Below: The Suchomel “confession” in Claude Lanzmann’s Shoah film: made with at least four different camera angles, and not just the “one hidden camera in a bag” as claimed by the film producer. Note also the distinctive distortion and horizontal stripe caused by filming off a TV screen. In fact, the curvature of the screen can be seen in the top left hand side of the first image.
Camera angle 1: Set up behind Lanzmann (left) and Suchomel (right).

 Camera angle 2: Suchomel standing up, lecture-style, holding a pointer next to a handily-set up board with a supposed map of Treblinka—an unlikely arrangement for an interview that was not even supposed to be filmed.

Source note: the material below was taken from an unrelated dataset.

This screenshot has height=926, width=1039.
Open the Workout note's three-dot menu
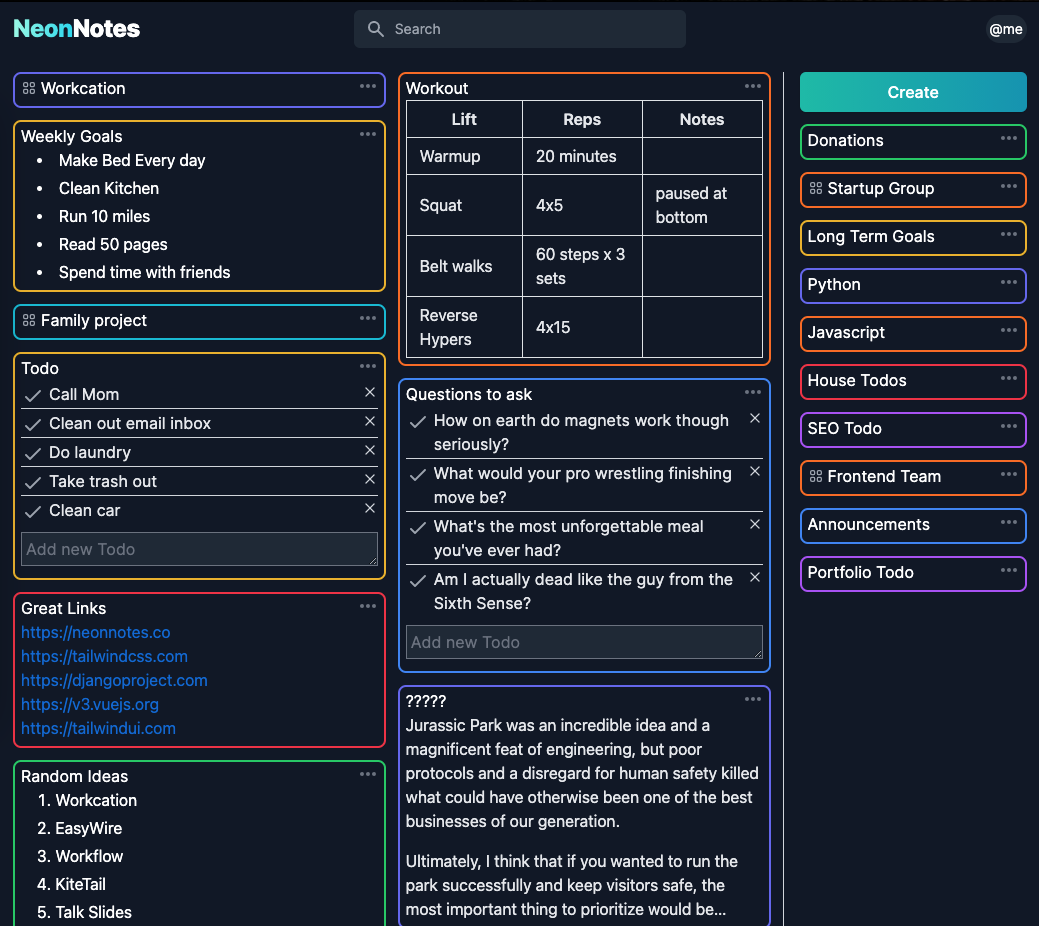point(753,86)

Camera angle 3: Suchomel and the “lecture board” –supposedly not to be filmed.

Camera angle 4: The camera moves to a few inches away from the “lecture board.” It is impossible, as Lanzmann claimed, for one camera, hidden in a bag, to have produced all of these camera angles.

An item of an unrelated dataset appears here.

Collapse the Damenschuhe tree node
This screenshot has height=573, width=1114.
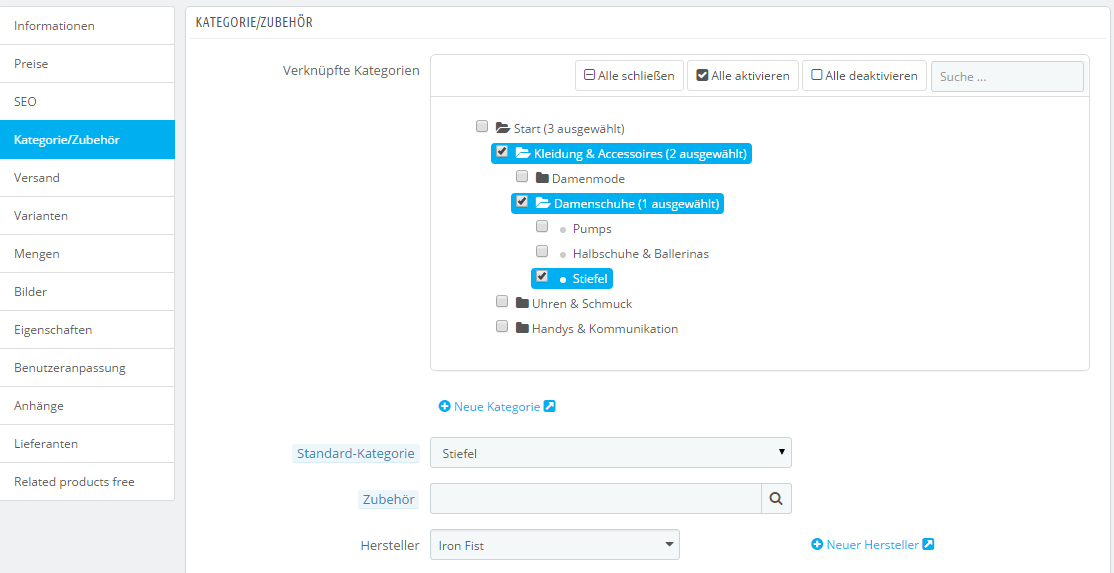543,203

There are other physical anomalies in the “confession”: although the viewer is expected to believe that Suchomel was not aware of the “hidden” camera in the bag, more than once he turns his head and looks directly into the camera.
However, when he adopts his (standing up) lecturer mode, and taps on the set-up board with the Treblinka map, the camera moves in to only a few inches away from the board, and clearly shows his pointer stick.
It is far-fetched to believe that anyone holding a “hidden camera in a bag” could hold it so close to the board under such circumstances without being obvious.
(b) Secondly, it is clear from Suchomel’s own words in the film—presuming that the film is genuine (and as the facts outlined above show, there is good reason to doubt that)—that there are serious errors in his memory and his recounting.
Firstly, it should be borne in mind that Suchomel had been arrested and tried during the 1965 Treblinka Trial at Düsseldorf. At that trial, he confessed to being in charge of or organizing the tailor shop at Treblinka.
In line with the (already outlined above) common defense tactic used by the accused of not denying the “mass murder” program—which is illegal under German law anyway, and would have therefore only landed him in even further trouble—Suchomel only claimed that he had had nothing to do with it.
In a superb example of how this defense tactic worked, Suchomel was only sentenced to six years in jail—and released just over two years later, in December 1967.
This by itself was a sure indication that there was indeed no direct evidence linking him to any “gas chambers” or “mass murder program” at Sobibór.
In the Lanzmann “confession”, Suchomel is quoted as specifically saying that he only saw the “gas chambers” at Sobibór once during the entire time (August 1942 until late October 1943, a period of more than a year), that he was there.
His account, as contained in the Lanzmann confession, is typically vague, and follows precisely the already completely discredited—and as outlined above, physically impossible Holocaust Storytellers’ version of mass gassings in minutes, bodies falling “like potatoes” and then mass cremations in a tiny area of space, with no provision for fuel—or even a single crematorium!
It is clear from this narrative alone, that even if Lanzmann did not tamper with the fuzzy film “interview”, all that Suchomel said was the typical “do-not-deny-it-happened-but-just-deny-that-I-was-involved” type confession which was the only way to avoid being caught up in further legal trouble in post-war Germany. Finally, it is of great significance that Suchomel died in 1979—that is, six years before the film was released, and thus never saw his “confession,” and was never able to deny or refute anything which Lanzmann had attributed to him.